The LGBTQI+ group Alphabet Soup have set up camp in the Barnton Bunker on the edge of the city after being quoted £30,000 to rent accommodation in the centre of Edinburgh for the month of August.

They managed to strike a deal to allow them to stay there to help raise the profile of the Cold War era bunker.

Seven Graham is the producer and a performer in the group.

He said: “I was in tears because I thought I would have to tell all these comedians who have got really excited about coming to Edinburgh that we’d have to cancel.

“I ended up purchasing three trailers – we’re peeing in a portacabin and all sharing one shower – but we’re here.”

Steve Goodie is a comedian from Nashville.

After performing in last year’s festival, he decided to take part in the Free Fringe this year to help save money but says the costs still add up.

He said: “This year the goal is to break even – if we make money then great but we are not expecting to.

To take part in the Free Fringe is approximately $250 per show – you also have to register with the overall Fringe and that’s more money.

“I don’t know how most people perform in the Fringe without being from here – being from here saves a lot of money in travel and in lodging.”

Jay Lafferty is a comedian based in Edinburgh.
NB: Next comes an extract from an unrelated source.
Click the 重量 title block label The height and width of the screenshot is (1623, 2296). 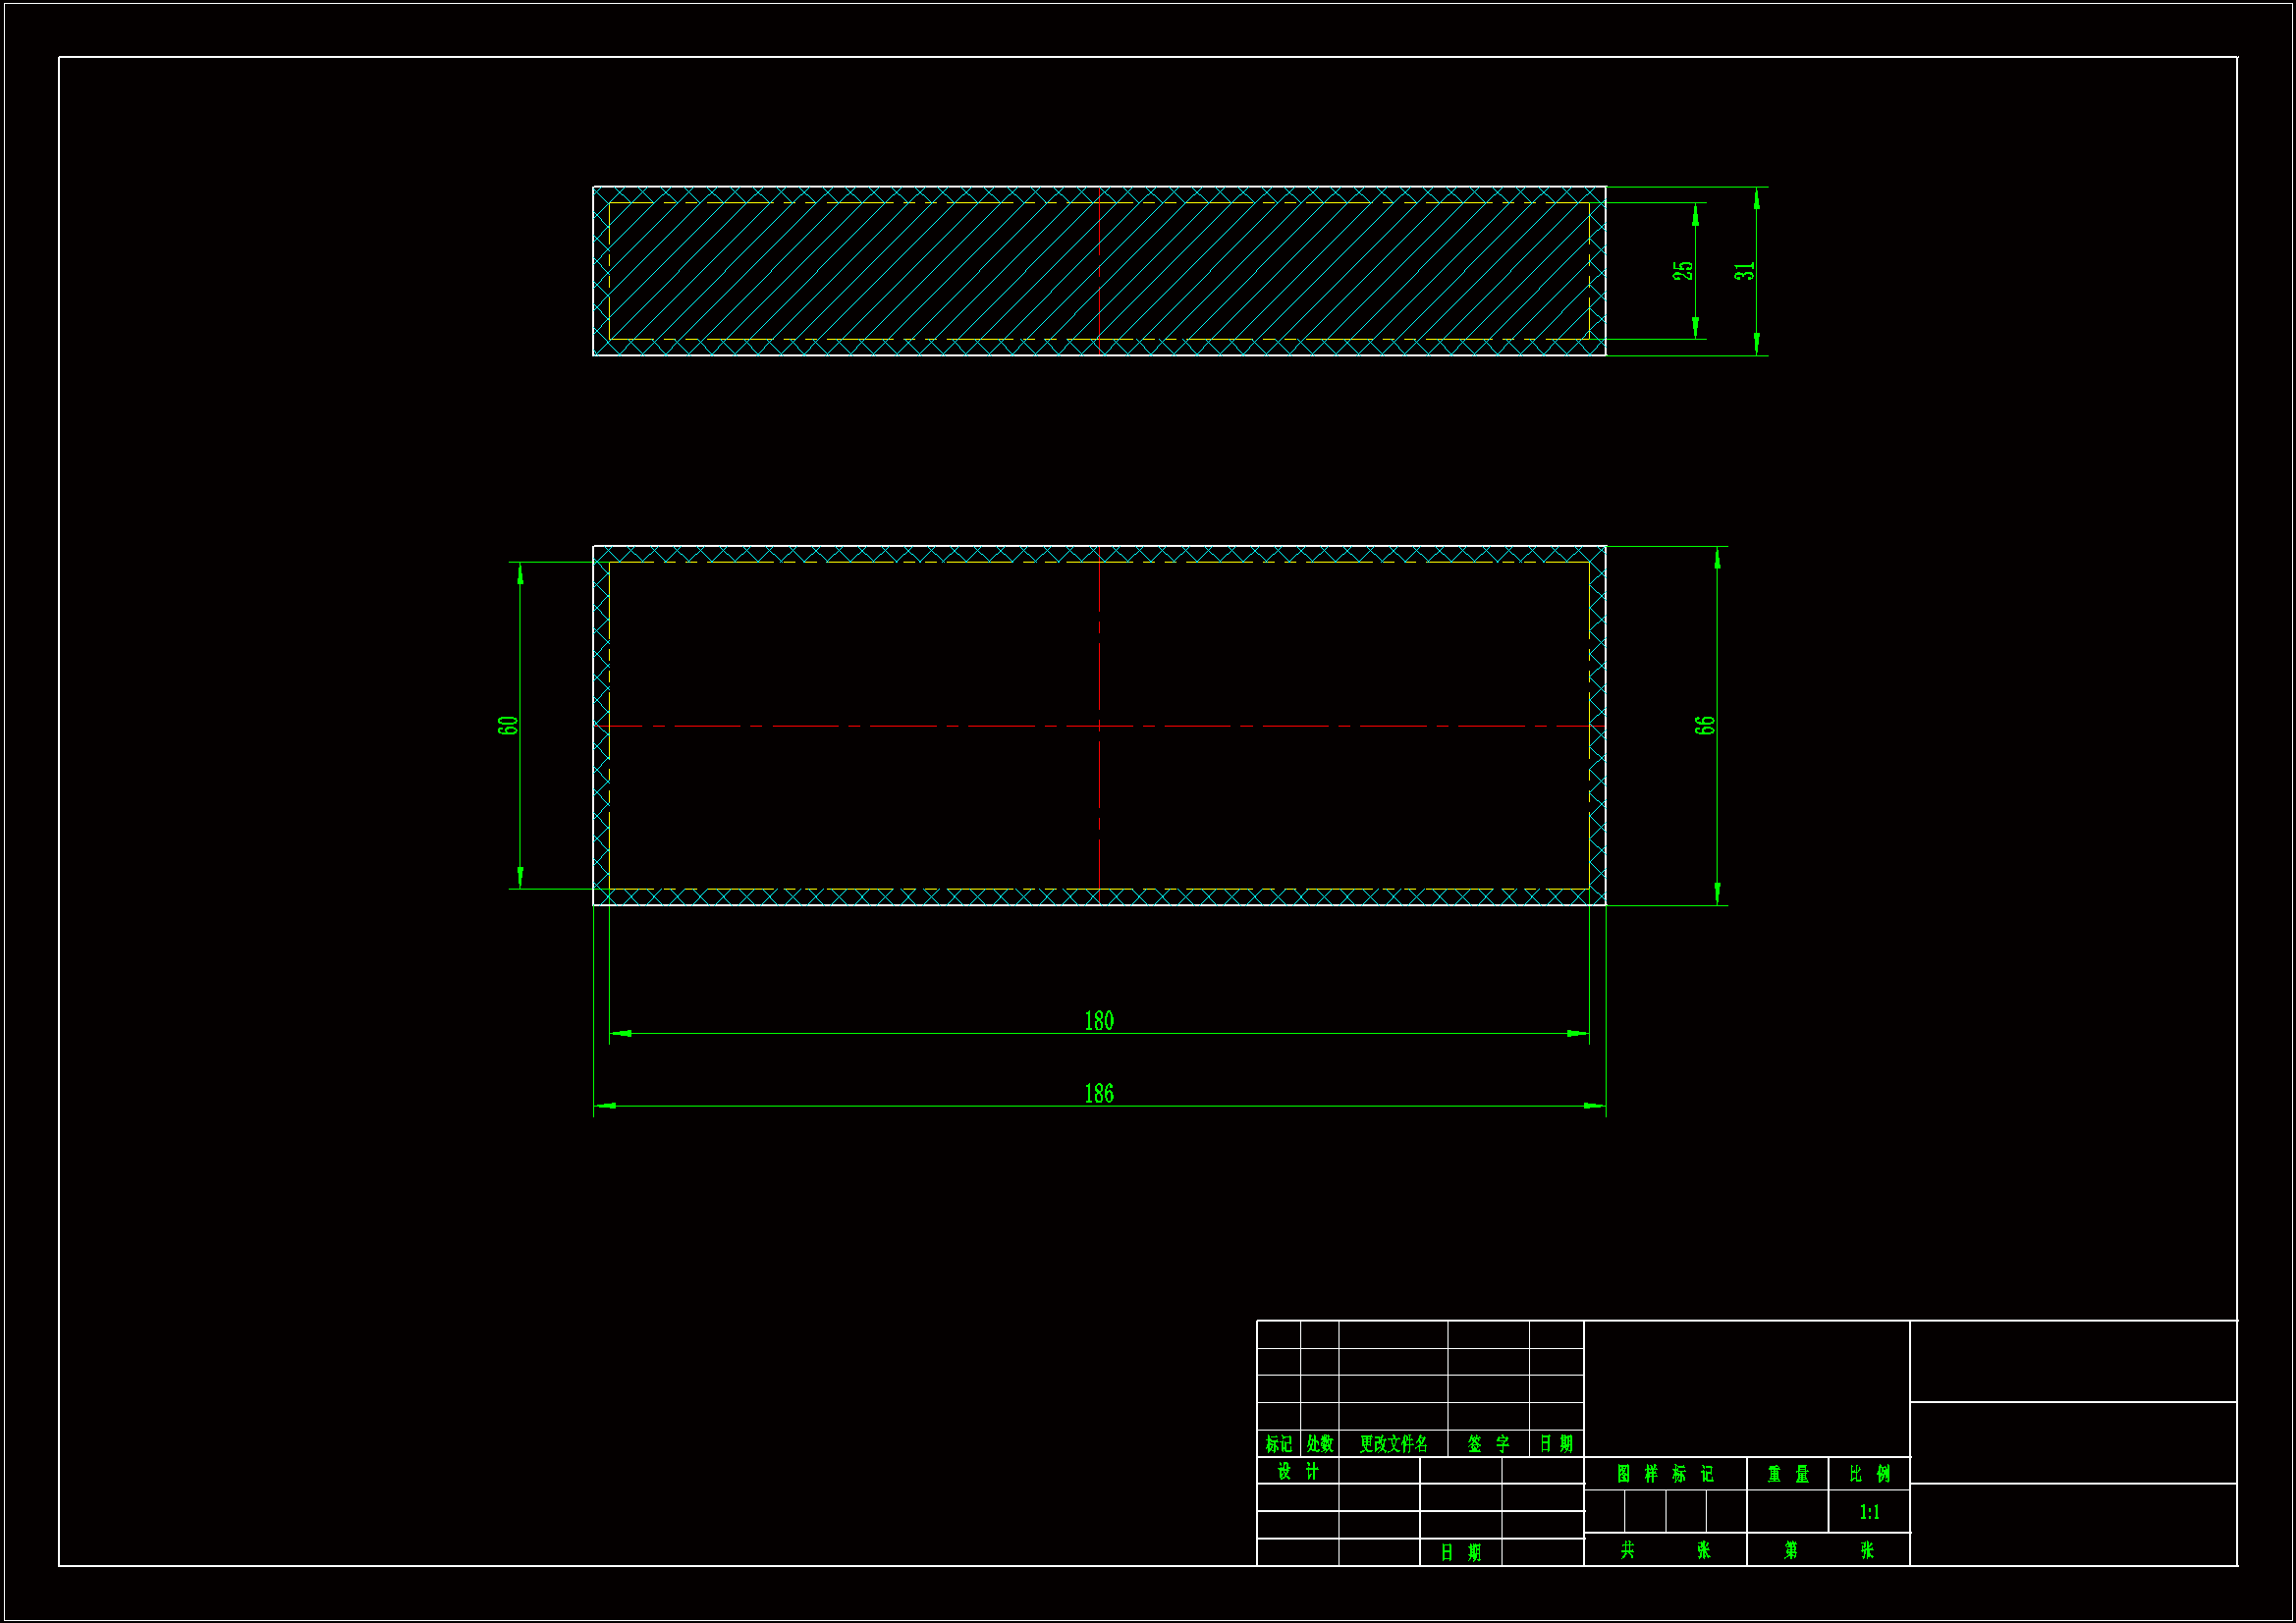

While she does not have to worry about accommodation costs, she says the rising cost of living means performing at the festival is becoming harder.

She said: “There’s always that excitement of the Edinburgh Fringe – you spend all year working towards it and  it is this amazing showcase of talent.

“The other aspect is that it’s absolutely terrifying that you might not be able to pay your mortgage in September because you’ve not made any money in August.”

The deputy chief executive of the Edinburgh Festival Fringe Society Lyndsey Jackson said they are encouraging performers to stay outside the city centre and take advantage of public transport.

“The city is very commutable – it’s about trying to make artists understand that while it’s nice to be staying a 15 minute walk from your venue, there are loads of other options that are affordable.

“The average ticket cost at the Fringe is still less than £12 – there are hundreds of free shows, pay what u want shows and street performers so there are ways to do the Fringe on a budget.”